Berbagai perbedaan yang timbul antara pemikiran yang rasional (filsafat) dengan rasa (tasawuf) tidak menyebabkan ada orang Islam yang didominasi oleh pemikiran akal secara total, demikian sebaliknya tidak ada yang di dominasi sepenuhnya oleh rasa (hati) seratus persen. Buktinya adalah tidak ada filpsof Islam maupun sufi yang meninggalkan iman, apalagi yang mengambil faham materialisme atau atheisme. Perkembangan periodisasi filsafat Islam sebagai berikut:
1.      Periode awal perkembangan Islam
Pemikiran mengenai filsafat pendidikan pada periode awal ini merupakan perwujudan dari kandungan ayat-ayat al-Qur’an dan al-hadis, yang keseluruhannya membentuk kerangka umum ideologi Islam. Dengan kata lain, bahwa pemikiran pendidikan Islam dilihat dari segi al-Qur’an dan hadis, tidaklah muncul sebagai pemikiran yang terputus, terlepas hubungannya dengan masyarakat seperti yang digambarkan oleh Islam. Pemikiran itu berada dalam kerangka paradigma umum bagi masyarakat seperti yang dikehendaki oleh masyarakat. Dengan demikian pemikiran mengenai pendidikan yang dilihat dalam al-Qur’an dan hadis mendapatkan nilai ilmiahnya. Pada periode kehidupan Rasulullah Saw tampaknya mulai terbentuk pemikiran pendidikan yang bersumber dari al-Qur’an dan Hadits secara murni. Jadi hal-hal yang berkaitan dengan pendidikan berbentuk pelaksanaan ajaran al-Qur’an yang diteladani oleh masyarakat dari sikap dan prilaku hidup Nabi Muhammad saw.
2.      Periode klasik
Periode klasik mencakup rentang masa pasca pemerintahan khulafa’ al-Rasyidun hingga awal masa imperialis Barat. Rentang waktu tersebut meliputi awal kekuasaan Bani Ummayah zaman keemasan Islam dan kemunduran kekuasaan Islam secara politis hingga awal abad ke-19.

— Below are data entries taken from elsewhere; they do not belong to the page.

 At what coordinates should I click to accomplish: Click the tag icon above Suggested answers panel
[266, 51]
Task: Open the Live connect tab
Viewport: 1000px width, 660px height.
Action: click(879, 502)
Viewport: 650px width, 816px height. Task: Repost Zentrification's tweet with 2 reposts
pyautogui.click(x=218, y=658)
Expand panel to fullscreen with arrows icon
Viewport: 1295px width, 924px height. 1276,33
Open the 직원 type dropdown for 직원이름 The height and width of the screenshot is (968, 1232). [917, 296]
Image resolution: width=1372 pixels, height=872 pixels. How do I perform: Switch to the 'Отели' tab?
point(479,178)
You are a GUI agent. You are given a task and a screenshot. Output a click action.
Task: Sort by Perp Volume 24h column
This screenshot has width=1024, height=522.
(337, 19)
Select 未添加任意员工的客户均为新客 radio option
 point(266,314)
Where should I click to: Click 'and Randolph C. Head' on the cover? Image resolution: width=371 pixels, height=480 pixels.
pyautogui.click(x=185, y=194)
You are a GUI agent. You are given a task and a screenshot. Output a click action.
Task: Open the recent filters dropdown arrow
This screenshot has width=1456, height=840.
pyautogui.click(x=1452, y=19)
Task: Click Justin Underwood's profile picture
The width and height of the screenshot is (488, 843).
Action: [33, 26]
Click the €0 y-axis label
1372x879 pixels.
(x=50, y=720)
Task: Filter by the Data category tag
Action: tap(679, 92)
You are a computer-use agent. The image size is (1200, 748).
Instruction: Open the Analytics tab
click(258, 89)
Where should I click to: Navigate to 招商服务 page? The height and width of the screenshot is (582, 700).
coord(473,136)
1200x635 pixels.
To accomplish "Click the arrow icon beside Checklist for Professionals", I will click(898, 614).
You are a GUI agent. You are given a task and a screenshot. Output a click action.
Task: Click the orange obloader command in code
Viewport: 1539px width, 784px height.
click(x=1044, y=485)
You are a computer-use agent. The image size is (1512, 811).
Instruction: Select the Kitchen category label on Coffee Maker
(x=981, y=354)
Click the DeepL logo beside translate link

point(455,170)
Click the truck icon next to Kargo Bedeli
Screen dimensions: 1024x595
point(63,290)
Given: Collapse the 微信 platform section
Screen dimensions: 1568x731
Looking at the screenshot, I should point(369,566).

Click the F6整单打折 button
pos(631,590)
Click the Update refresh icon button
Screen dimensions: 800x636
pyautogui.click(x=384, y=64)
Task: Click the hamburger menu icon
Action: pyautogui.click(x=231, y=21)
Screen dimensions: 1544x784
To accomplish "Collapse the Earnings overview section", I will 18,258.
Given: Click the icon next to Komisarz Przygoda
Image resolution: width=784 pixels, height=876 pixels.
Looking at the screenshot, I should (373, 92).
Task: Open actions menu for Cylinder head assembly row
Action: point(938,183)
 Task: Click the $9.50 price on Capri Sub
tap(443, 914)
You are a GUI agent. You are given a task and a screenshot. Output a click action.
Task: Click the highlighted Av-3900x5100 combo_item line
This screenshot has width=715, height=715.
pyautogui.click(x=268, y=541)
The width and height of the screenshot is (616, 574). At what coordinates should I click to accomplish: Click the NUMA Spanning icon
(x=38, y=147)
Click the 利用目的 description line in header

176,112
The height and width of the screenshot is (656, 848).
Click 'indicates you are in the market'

Walaupun pembagian ini bersifat tentative, namun terdapat beberapa pertimbangan yang dijadikan dasar pembagian itu. Pertama, sistem pemerintahan; kedua, luas wilayah kekuasaan; ketiga, kemajuan-kemajuan yang dicapai; dan  keempat, hubungan  antar  negara.
Dari dasar pertimbangan tersebut, maka diketahui bahwa di awal periode klasik terlihat munculnya sejumlah pemikiran mengenai pendidikan. Pemikiran mengenai pendidikan tersebut tampak disesuaikan dengan kepentingan dan tempat serta waktu.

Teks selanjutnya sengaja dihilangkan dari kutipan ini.